Sur le bracelet électronique anti-rapprochement

"On va décider d’une distance à partir de laquelle l’alerte sonnera au commissariat et déclenchera immédiatement la venue des forces de l’ordre". "Il est important que les forces de police interviennent sans appréciation sur les lieux". 

"Nous avons considéré que le danger ne réside pas seulement dans le conjoint qui a déjà été condamné, mais dès le début de la relation violente. Pour cela nous avons besoin d’une législation pour que le bracelet puisse être porté avant même une condamnation. Il faut que le juge se prononce avant, bien sûr, pour autoriser ce port de bracelet avant toute condamnation."

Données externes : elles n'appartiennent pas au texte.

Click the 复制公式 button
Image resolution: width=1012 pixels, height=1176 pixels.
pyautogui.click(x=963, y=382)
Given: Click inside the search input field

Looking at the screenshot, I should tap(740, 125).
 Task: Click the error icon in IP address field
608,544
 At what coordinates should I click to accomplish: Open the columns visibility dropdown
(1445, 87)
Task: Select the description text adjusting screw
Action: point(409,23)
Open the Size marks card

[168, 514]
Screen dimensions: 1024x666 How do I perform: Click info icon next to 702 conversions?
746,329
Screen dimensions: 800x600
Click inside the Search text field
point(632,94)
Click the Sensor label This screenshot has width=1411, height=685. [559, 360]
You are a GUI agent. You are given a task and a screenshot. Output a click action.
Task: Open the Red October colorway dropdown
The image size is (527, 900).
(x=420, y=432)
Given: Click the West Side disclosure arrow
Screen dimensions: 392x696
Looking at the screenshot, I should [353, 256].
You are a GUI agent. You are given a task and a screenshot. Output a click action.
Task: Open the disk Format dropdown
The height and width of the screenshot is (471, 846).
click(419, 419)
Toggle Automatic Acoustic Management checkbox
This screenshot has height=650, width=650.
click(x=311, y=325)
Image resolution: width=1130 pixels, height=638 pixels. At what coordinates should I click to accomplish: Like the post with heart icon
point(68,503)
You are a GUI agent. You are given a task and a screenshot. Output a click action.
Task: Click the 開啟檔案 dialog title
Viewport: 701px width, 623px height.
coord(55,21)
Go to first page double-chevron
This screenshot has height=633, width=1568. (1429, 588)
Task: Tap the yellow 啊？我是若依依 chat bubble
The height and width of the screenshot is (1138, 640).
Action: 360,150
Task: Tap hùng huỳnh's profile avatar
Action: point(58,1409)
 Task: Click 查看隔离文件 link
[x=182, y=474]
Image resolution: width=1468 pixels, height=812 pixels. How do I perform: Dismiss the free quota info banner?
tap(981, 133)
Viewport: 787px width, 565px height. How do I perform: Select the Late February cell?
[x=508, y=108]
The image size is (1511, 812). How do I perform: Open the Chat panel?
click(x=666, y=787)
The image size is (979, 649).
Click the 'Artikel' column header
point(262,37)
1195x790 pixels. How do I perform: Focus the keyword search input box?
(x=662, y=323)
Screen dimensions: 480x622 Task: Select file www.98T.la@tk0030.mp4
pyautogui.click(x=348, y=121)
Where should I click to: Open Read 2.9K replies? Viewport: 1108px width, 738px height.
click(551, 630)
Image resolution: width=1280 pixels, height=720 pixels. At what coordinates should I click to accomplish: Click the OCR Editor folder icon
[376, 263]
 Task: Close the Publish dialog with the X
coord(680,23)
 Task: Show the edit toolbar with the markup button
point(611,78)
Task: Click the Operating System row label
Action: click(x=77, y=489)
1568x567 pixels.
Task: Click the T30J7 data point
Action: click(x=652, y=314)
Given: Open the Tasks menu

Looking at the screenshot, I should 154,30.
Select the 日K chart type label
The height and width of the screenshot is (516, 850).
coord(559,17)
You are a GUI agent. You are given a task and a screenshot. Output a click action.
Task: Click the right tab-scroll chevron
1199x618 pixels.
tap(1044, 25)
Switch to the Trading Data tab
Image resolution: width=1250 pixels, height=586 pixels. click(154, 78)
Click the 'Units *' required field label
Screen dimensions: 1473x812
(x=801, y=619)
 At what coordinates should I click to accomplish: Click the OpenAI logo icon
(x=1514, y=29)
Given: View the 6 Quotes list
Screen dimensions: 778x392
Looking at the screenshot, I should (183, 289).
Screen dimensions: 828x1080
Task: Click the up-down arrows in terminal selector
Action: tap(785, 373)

 "L'objectif, c'est début 2020", indique la ministre pour la mise en place du dispositif dont elle estime le coût à "5 ou 6 millions d'euros".

Sur la chaîne humaine de parents à Saint-Denis pour protester contre la présence de dealers

"Pour moi la question des stupéfiants est une question majeure, c’est une question qui détruit notre société. Cela détruit des jeunes, des réseaux se constituent", a déploré la Garde des Sceaux. 

Un plan de lutte contre les stupéfiants va être annoncé prochainement par le gouvernement, a déclaré  Nicole Belloubet. Nous travaillons main dans main avec les forces de l’ordre. Nous travaillons avec les enquêteurs pour remonter les filières". La ministre a reconnu par ailleurs que la ville de Saint-Denis était  "un problème global sur lequel la justice doit faire un effort".